Jelle Bouwhuis on The Bubble
Johan Nieuwenhuize – The Bubble
By Jelle Bouwhuis
“Technological developments and their impact on society are becoming an increasingly important element of my work. How filter bubbles make our online world smaller contrasts sharply with the uninhibited positive ideas about freedom and democracy from the early days of the Internet.”
Johan Nieuwenhuize
Social media, search engines, games and websites are becoming increasingly more adept at predicting our behaviour. They know what we are going to search for before we start searching, what we want to see before we look and, above all, know what we can buy before we have spent any money. They try to trap us in a filtered environment that simplifies our lives as consumers but, at the same time, makes our actions and thoughts as predictable as possible. Visualisations of Twitter traffic, for example, make painfully clear that leftist twitterers primarily follow leftist twitterers and right-wing twitterers primarily right-wing twitterers. Academics follow academics, car enthusiasts follow car enthusiasts, chefs follow chefs, and so on. Of course, it’s not possible to follow everyone, but social media sometimes appears to be a medieval guild system with closed networks and not unlike the pillarisation that held the Netherlands in its grip until after World War II. The fact that everyone can ‘live’ in his or her own bubble apparently appeals to a deeply rooted desire for a sense of safety and security.
Johan Nieuwenhuize’s The Bubble responds to that oh-so-human filter that has been strengthened by the Internet.
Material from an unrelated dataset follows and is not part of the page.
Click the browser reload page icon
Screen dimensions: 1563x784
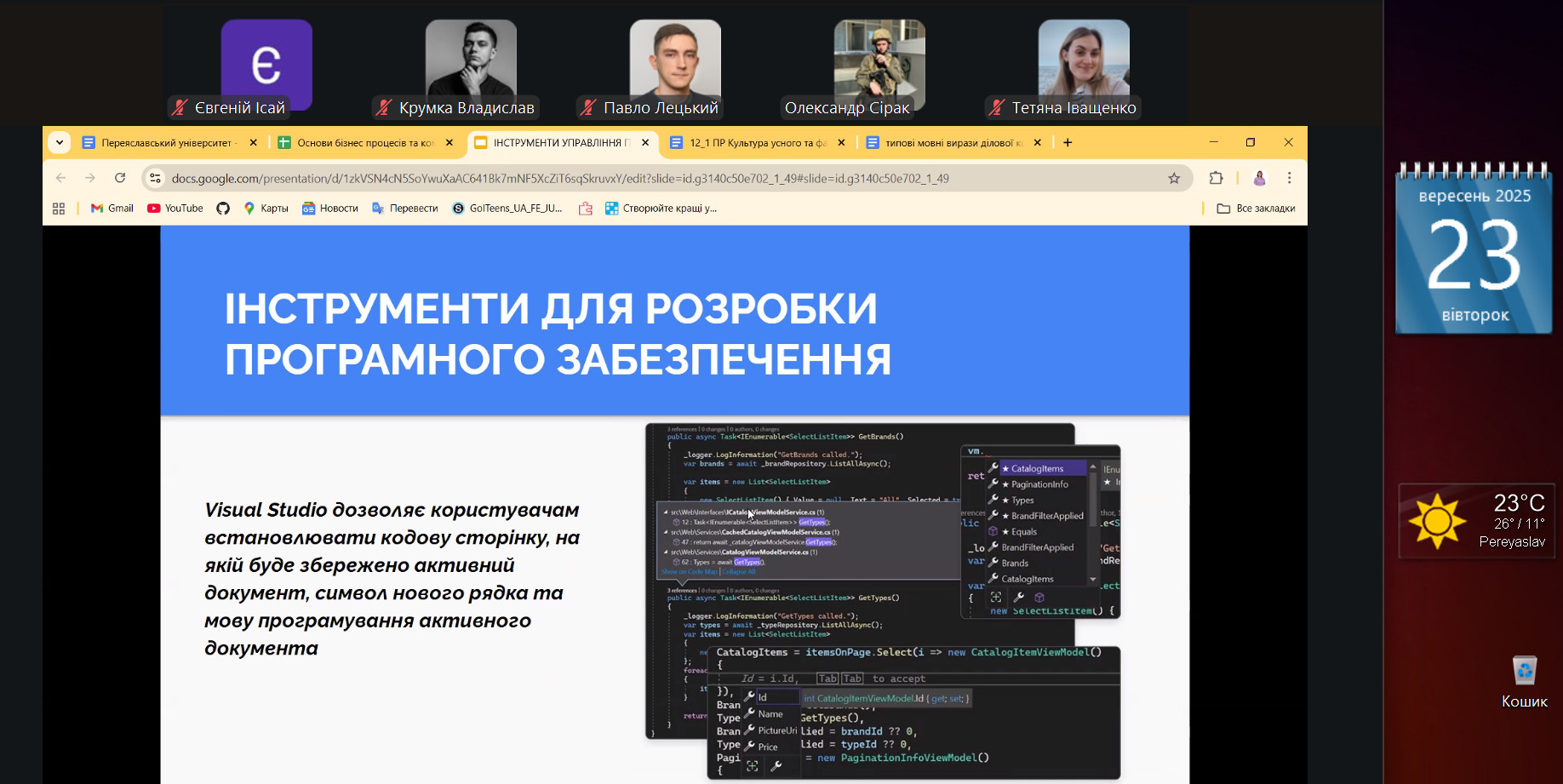[x=120, y=178]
His work does this specifically with regard to the social community at The Hague University of Applied Sciences (it was created on the occasion of the school’s 30th anniversary). Continuously changing photographic images are generated on three connected monitors, originating from a total of 717 pictures. These pictures were taken by Nieuwenhuize, who studied Industrial Design Engineering at The Hague University of Applied Sciences before enrolling in the art academy. He asked a diverse group of eighty (current) students a series of questions in order to gain insight into their lifestyle, such as their favourite shoe brand, their source of news, their favourite spot at the school, etc. He then used their responses to create and select the images.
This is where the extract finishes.